Come volevasi dimostrare: lo sportello antirazzista aperto dal Comune di Reggio Emilia per contrastare i fenomeni di discriminazione non ha avuto successo. Solo 27 segnalazioni per una città di 170mila abitanti, arrivate nella struttura aperta con fondi Europei nella sede della Cooperativa Dimora d’Abramo. Troppo poche e decisamente risibili nei contenuti per giustificare l’apertura di una struttura ideologica, lanciata dal Pd reggiano come laboratorio di integrazione e per dimostrare che i reggiani, e poi a cascata gli italiani sono razzisti.
Chiuso per mancanza di razzismo, dunque. L’ufficio chiuderà i battenti, infatti il 21 marzo prossimo, quando sarà trascorso un anno dalla sua apertura, anche se il sindaco di Reggio Marco Massari, correggendo una precedente presa di posizione ha annunciato che lo sportello non chiuderà affatto, come riporta il Resto del Carlino.
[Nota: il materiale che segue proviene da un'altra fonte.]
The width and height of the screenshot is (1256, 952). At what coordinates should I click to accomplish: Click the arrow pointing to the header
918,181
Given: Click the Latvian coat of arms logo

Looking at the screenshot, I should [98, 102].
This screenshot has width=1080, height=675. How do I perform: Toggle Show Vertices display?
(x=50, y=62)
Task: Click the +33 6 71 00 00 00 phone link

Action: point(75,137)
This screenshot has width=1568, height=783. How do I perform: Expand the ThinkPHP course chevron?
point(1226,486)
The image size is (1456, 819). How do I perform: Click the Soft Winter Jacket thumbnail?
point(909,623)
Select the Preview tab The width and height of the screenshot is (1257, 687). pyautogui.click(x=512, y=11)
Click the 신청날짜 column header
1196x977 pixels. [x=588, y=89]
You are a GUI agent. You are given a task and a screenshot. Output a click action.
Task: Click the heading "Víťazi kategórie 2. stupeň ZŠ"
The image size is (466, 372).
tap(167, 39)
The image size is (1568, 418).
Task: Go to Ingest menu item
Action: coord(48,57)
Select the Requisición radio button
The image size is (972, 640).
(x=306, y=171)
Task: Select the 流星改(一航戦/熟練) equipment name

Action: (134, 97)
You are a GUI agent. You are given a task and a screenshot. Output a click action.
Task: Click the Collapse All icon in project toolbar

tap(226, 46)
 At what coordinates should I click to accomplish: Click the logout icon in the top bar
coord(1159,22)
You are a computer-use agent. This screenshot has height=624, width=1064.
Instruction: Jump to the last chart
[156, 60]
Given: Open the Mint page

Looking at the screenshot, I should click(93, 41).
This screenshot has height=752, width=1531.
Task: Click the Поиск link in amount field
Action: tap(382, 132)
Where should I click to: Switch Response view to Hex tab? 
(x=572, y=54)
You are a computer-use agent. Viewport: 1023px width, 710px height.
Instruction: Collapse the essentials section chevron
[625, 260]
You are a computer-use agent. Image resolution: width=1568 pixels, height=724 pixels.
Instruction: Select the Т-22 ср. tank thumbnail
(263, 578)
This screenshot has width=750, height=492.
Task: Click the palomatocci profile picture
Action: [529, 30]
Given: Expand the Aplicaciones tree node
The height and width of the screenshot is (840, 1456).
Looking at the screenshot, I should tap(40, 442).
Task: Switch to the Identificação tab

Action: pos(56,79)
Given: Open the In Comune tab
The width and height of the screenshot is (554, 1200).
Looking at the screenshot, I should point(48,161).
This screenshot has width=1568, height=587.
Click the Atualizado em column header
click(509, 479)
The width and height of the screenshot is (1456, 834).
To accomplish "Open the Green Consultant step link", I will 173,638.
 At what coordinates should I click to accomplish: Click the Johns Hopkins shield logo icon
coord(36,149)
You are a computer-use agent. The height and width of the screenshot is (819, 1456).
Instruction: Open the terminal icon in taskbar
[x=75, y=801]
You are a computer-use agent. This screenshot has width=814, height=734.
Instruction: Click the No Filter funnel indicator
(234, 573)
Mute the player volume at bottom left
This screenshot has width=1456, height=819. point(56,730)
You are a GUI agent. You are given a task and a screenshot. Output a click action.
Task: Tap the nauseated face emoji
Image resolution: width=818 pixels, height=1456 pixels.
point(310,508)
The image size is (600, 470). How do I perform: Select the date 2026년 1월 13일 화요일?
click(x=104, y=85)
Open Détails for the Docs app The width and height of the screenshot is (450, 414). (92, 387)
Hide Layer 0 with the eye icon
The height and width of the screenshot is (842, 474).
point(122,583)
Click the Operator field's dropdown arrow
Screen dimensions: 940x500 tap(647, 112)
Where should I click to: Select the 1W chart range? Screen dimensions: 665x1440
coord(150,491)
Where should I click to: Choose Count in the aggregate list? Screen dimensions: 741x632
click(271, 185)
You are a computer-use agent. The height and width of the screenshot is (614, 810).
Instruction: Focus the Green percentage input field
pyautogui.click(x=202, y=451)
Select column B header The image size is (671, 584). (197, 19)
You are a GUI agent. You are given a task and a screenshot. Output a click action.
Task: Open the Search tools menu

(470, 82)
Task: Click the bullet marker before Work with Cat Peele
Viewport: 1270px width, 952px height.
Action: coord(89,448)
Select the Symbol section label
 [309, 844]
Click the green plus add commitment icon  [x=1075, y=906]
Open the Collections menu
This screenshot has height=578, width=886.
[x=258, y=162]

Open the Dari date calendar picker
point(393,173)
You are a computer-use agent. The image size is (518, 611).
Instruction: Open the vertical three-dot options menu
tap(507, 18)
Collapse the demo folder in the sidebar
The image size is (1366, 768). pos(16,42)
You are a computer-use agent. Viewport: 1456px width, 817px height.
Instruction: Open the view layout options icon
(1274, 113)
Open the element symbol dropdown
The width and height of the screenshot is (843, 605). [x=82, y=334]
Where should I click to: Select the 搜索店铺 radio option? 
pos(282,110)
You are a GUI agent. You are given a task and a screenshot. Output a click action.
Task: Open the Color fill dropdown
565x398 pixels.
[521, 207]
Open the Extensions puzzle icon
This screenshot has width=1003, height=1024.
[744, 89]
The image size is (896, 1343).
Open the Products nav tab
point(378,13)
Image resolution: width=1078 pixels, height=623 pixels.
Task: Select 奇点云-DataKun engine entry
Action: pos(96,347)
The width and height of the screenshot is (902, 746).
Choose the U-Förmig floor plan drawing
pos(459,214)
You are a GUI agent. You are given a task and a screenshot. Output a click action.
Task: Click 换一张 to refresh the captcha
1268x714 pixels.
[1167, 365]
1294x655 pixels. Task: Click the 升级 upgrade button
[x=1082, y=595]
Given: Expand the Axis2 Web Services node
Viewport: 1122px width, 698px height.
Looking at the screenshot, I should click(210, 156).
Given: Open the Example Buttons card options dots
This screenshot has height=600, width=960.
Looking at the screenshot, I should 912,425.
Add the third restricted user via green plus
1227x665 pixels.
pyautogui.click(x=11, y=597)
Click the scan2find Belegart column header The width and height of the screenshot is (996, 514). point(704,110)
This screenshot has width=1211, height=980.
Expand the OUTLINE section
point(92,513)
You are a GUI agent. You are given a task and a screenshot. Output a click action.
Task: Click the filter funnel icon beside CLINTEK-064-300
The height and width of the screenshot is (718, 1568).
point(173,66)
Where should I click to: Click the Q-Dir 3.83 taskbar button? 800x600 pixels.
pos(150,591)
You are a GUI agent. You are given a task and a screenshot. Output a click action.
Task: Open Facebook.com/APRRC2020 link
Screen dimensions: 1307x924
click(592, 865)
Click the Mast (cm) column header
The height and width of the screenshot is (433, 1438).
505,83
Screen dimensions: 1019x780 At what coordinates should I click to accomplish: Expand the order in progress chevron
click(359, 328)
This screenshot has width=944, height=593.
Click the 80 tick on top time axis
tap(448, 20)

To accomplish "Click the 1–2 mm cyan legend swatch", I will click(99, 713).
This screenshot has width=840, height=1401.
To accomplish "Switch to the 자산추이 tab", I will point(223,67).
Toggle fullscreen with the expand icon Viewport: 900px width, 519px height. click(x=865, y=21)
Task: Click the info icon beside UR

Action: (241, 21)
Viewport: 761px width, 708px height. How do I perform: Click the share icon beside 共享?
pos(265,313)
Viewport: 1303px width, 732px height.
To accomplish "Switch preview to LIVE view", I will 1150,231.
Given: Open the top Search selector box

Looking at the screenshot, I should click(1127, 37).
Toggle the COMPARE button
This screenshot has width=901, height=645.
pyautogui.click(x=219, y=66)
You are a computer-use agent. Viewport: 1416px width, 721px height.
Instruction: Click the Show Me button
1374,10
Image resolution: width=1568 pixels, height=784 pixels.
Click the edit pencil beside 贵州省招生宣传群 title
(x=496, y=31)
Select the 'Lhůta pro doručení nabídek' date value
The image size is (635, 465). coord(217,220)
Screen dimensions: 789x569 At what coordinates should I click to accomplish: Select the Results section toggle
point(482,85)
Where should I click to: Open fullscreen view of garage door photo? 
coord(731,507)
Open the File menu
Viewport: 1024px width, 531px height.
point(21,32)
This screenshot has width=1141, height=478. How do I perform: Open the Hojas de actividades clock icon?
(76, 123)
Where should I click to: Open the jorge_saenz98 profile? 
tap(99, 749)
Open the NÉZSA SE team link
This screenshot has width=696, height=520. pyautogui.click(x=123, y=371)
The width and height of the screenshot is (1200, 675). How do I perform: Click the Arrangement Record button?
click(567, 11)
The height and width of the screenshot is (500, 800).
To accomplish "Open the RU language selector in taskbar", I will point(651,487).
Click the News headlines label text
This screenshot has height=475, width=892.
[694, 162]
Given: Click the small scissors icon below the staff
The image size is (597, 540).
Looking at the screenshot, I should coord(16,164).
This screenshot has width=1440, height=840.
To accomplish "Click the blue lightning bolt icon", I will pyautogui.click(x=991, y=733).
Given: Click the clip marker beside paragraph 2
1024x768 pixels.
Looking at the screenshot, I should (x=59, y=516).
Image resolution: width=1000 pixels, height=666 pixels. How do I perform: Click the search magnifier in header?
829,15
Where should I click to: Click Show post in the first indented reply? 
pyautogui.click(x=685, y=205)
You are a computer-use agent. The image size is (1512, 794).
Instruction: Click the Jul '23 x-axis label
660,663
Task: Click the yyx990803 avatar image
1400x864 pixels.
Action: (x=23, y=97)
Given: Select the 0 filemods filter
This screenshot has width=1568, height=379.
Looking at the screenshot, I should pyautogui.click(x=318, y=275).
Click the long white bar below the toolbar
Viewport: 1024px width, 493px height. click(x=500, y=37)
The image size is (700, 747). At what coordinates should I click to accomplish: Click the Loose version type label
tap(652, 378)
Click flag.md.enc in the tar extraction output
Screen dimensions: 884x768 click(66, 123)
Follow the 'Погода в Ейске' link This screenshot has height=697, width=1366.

Ma sembra più una ripicca per non voler ammettere il clamoroso buco nell’acqua.
I dati snocciolati in consiglio comunale dall’assessora Marwa Mahmoud, quella per intenderci che voleva decolonizzare la scuola italiana dall’alto delle sue origini egiziane (sarà mica razzismo anche questo? Speriamo di no) parlano chiaro: dal 21 marzo 2025 al 31 gennaio scorso sono state 27 le segnalazioni di presunta discriminazione. Di queste, 17 sono arrivate da persone direttamente coinvolte negli episodi di presunta discriminazione, 9 da testimoni e l’ultima da una persona «contemporaneamente vittima e testimone». Il che fa già ridere di suo nel senso che non si capisce francamente come sia possibile.
Insomma, dati insufficienti per delineare un fenomeno che si è cercato di voler cavalcare a tutti i costi e che non giustificano ulteriori spese per motivazioni che non hanno nulla di civico, ma semplicemente ideologico.
Ovviamente le opposizioni, dalla Lega alle civiche, hanno stigmatizzato l’iniziativa. Così Letizia Davoli di Fratelli d’Italia: «I numeri parlano chiaro: lo sportello non doveva essere aperto e grazie alla battaglia di FdI ora chiuderà. Non c’erano dati che ne giustificassero l’apertura se non pregiudizi ideologici contro gli italiani, e le presunte denunce raccolte in quasi un anno di attività dicono che appena lo 0,017% dei reggiani potrebbe aver messo in atto comportamenti scorretti. Una percentuale ridicola».
La sperimentazione proseguirà, ha detto il sindaco. Ma non si sa come. La delazione che questa iniziativa suggerisce è clamorosamente anti costituzionale. Se uno è al corrente di violazioni della legge sulla base di discriminazione non è in Comune che deve andare, ma in Questura.
Una cosa è certa: le battaglie del Pd per vedere il razzismo dappertutto hanno portato a ben poco. È successo come con l’omofobia: anche in questi casi, ogni volta che si raccolgono i dati di presunti attacchi omofobici, la realtà sta lì a smentire che esistano davvero gay e trans vittime di discriminazione. Resta solo l’ossessiva testardaggine della Sinistra che vede razzisti, omofobi e fascisti dappertutto. E la volontà di voler rieducare l’altro con accuse che poi alla prova dei fatti si rivelano risibili perché prive di sostanza.
La verità è che l’Italia non è un Paese razzista, a meno che non si voglia prendere per razzismo l’opinione radicata che l’Islam rappresenta un ostacolo all’integrazione pacifica di molti migranti. È semplicemente un dato di fatto che ha ricadute nella realtà.